**EXERCISE PROMPT:** Give back each entry verbatim.

**RECORDED INFORMATION:**
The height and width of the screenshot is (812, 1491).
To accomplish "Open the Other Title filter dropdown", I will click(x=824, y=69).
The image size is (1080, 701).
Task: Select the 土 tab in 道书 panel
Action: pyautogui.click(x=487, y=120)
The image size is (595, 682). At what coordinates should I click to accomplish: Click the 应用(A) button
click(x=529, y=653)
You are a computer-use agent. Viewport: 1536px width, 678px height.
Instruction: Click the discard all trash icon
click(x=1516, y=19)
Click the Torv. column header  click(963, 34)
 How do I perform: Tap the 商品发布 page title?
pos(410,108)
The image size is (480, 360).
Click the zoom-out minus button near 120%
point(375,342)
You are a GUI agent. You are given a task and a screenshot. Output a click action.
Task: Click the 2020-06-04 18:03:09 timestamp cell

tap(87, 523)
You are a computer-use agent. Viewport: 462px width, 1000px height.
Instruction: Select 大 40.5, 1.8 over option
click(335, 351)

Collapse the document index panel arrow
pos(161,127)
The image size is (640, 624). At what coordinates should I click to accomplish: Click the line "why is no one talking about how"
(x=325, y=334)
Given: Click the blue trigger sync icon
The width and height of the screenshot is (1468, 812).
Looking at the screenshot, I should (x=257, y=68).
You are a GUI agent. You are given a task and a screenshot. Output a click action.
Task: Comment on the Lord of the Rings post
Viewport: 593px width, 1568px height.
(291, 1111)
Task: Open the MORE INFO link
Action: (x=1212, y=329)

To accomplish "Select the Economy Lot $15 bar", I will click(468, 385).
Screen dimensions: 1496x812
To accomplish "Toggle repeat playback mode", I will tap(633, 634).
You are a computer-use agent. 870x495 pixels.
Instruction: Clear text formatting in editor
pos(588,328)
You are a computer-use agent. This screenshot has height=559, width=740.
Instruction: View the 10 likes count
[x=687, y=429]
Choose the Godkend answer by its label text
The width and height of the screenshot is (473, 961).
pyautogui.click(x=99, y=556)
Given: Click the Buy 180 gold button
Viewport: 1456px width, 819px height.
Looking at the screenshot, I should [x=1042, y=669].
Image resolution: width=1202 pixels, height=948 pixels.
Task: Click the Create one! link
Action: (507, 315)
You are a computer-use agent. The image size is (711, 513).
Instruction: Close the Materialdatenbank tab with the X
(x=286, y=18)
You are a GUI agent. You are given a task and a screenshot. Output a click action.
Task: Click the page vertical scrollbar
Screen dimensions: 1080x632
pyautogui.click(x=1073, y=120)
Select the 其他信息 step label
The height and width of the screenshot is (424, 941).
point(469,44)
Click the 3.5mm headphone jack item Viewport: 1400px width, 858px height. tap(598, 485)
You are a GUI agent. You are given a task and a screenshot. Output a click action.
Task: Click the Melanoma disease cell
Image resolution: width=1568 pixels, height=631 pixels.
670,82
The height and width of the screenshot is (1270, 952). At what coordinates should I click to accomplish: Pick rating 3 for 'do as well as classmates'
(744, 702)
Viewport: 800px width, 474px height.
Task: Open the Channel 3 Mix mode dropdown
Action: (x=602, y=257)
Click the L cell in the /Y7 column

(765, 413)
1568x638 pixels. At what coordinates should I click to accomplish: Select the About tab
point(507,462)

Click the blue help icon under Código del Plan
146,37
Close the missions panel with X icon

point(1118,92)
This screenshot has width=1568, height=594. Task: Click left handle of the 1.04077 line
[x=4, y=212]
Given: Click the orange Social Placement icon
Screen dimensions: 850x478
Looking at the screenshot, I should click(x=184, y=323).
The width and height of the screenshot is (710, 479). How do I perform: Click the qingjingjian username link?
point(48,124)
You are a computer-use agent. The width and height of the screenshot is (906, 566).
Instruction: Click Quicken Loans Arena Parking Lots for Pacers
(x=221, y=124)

**ANSWER TO THE PROBLEM:**
The height and width of the screenshot is (812, 1491).
To accomplish "Open the Other Title filter dropdown", I will click(x=824, y=69).
The image size is (1080, 701).
Task: Select the 土 tab in 道书 panel
Action: pyautogui.click(x=487, y=120)
The image size is (595, 682). At what coordinates should I click to accomplish: Click the 应用(A) button
click(x=529, y=653)
You are a computer-use agent. Viewport: 1536px width, 678px height.
Instruction: Click the discard all trash icon
click(x=1516, y=19)
Click the Torv. column header  click(963, 34)
 How do I perform: Tap the 商品发布 page title?
pos(410,108)
The image size is (480, 360).
Click the zoom-out minus button near 120%
point(375,342)
You are a GUI agent. You are given a task and a screenshot. Output a click action.
Task: Click the 2020-06-04 18:03:09 timestamp cell

tap(87, 523)
You are a computer-use agent. Viewport: 462px width, 1000px height.
Instruction: Select 大 40.5, 1.8 over option
click(335, 351)

Collapse the document index panel arrow
pos(161,127)
The image size is (640, 624). At what coordinates should I click to accomplish: Click the line "why is no one talking about how"
(x=325, y=334)
Given: Click the blue trigger sync icon
The width and height of the screenshot is (1468, 812).
Looking at the screenshot, I should (x=257, y=68).
You are a GUI agent. You are given a task and a screenshot. Output a click action.
Task: Comment on the Lord of the Rings post
Viewport: 593px width, 1568px height.
(291, 1111)
Task: Open the MORE INFO link
Action: (x=1212, y=329)

To accomplish "Select the Economy Lot $15 bar", I will click(468, 385).
Screen dimensions: 1496x812
To accomplish "Toggle repeat playback mode", I will tap(633, 634).
You are a computer-use agent. 870x495 pixels.
Instruction: Clear text formatting in editor
pos(588,328)
You are a computer-use agent. This screenshot has height=559, width=740.
Instruction: View the 10 likes count
[x=687, y=429]
Choose the Godkend answer by its label text
The width and height of the screenshot is (473, 961).
pyautogui.click(x=99, y=556)
Given: Click the Buy 180 gold button
Viewport: 1456px width, 819px height.
Looking at the screenshot, I should [x=1042, y=669].
Image resolution: width=1202 pixels, height=948 pixels.
Task: Click the Create one! link
Action: (507, 315)
You are a computer-use agent. The image size is (711, 513).
Instruction: Close the Materialdatenbank tab with the X
(x=286, y=18)
You are a GUI agent. You are given a task and a screenshot. Output a click action.
Task: Click the page vertical scrollbar
Screen dimensions: 1080x632
pyautogui.click(x=1073, y=120)
Select the 其他信息 step label
The height and width of the screenshot is (424, 941).
point(469,44)
Click the 3.5mm headphone jack item Viewport: 1400px width, 858px height. tap(598, 485)
You are a GUI agent. You are given a task and a screenshot. Output a click action.
Task: Click the Melanoma disease cell
Image resolution: width=1568 pixels, height=631 pixels.
670,82
The height and width of the screenshot is (1270, 952). At what coordinates should I click to accomplish: Pick rating 3 for 'do as well as classmates'
(744, 702)
Viewport: 800px width, 474px height.
Task: Open the Channel 3 Mix mode dropdown
Action: (x=602, y=257)
Click the L cell in the /Y7 column

(765, 413)
1568x638 pixels. At what coordinates should I click to accomplish: Select the About tab
point(507,462)

Click the blue help icon under Código del Plan
146,37
Close the missions panel with X icon

point(1118,92)
This screenshot has width=1568, height=594. Task: Click left handle of the 1.04077 line
[x=4, y=212]
Given: Click the orange Social Placement icon
Screen dimensions: 850x478
Looking at the screenshot, I should click(x=184, y=323).
The width and height of the screenshot is (710, 479). How do I perform: Click the qingjingjian username link?
point(48,124)
You are a computer-use agent. The width and height of the screenshot is (906, 566).
Instruction: Click Quicken Loans Arena Parking Lots for Pacers
(x=221, y=124)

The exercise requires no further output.